# Exercise aim:
Reproduce verbatim the part of the data listing that opens with the line containing "The image size is (1255, 802)." and closes with the line containing "Action: point(80,577)", including both of those lines.

Start of Supplied material

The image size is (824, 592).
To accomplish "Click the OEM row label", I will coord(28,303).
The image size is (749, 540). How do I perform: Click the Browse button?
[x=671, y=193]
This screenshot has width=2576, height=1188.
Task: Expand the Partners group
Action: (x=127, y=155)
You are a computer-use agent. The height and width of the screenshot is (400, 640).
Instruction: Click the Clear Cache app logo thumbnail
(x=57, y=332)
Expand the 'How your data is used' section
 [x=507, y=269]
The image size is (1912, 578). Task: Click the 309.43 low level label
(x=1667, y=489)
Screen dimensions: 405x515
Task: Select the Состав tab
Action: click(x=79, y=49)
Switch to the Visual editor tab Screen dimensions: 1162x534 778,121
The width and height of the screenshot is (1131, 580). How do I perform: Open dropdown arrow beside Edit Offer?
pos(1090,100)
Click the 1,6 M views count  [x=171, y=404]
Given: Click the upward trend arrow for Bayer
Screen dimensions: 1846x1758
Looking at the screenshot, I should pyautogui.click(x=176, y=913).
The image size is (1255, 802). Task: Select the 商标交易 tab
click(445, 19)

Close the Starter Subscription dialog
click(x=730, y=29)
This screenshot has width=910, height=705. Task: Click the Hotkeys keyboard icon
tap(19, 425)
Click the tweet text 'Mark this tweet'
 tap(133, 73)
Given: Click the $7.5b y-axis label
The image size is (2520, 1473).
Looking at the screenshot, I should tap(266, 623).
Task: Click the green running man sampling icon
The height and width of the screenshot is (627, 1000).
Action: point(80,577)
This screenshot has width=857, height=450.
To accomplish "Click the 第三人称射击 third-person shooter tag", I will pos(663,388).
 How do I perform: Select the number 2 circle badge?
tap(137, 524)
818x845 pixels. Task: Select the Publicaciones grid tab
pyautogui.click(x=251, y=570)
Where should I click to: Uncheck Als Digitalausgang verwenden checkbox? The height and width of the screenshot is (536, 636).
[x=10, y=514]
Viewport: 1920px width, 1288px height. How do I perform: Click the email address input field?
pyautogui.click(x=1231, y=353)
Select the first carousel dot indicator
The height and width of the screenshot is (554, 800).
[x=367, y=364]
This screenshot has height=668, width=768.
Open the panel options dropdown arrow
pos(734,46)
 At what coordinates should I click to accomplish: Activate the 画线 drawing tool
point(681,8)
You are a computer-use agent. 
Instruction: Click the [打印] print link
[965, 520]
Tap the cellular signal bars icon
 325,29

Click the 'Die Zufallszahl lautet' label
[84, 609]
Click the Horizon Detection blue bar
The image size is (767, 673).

End of Supplied material

# Expected answer:
The image size is (1255, 802). Task: Select the 商标交易 tab
click(445, 19)

Close the Starter Subscription dialog
click(x=730, y=29)
This screenshot has width=910, height=705. Task: Click the Hotkeys keyboard icon
tap(19, 425)
Click the tweet text 'Mark this tweet'
 tap(133, 73)
Given: Click the $7.5b y-axis label
The image size is (2520, 1473).
Looking at the screenshot, I should tap(266, 623).
Task: Click the green running man sampling icon
The height and width of the screenshot is (627, 1000).
Action: point(80,577)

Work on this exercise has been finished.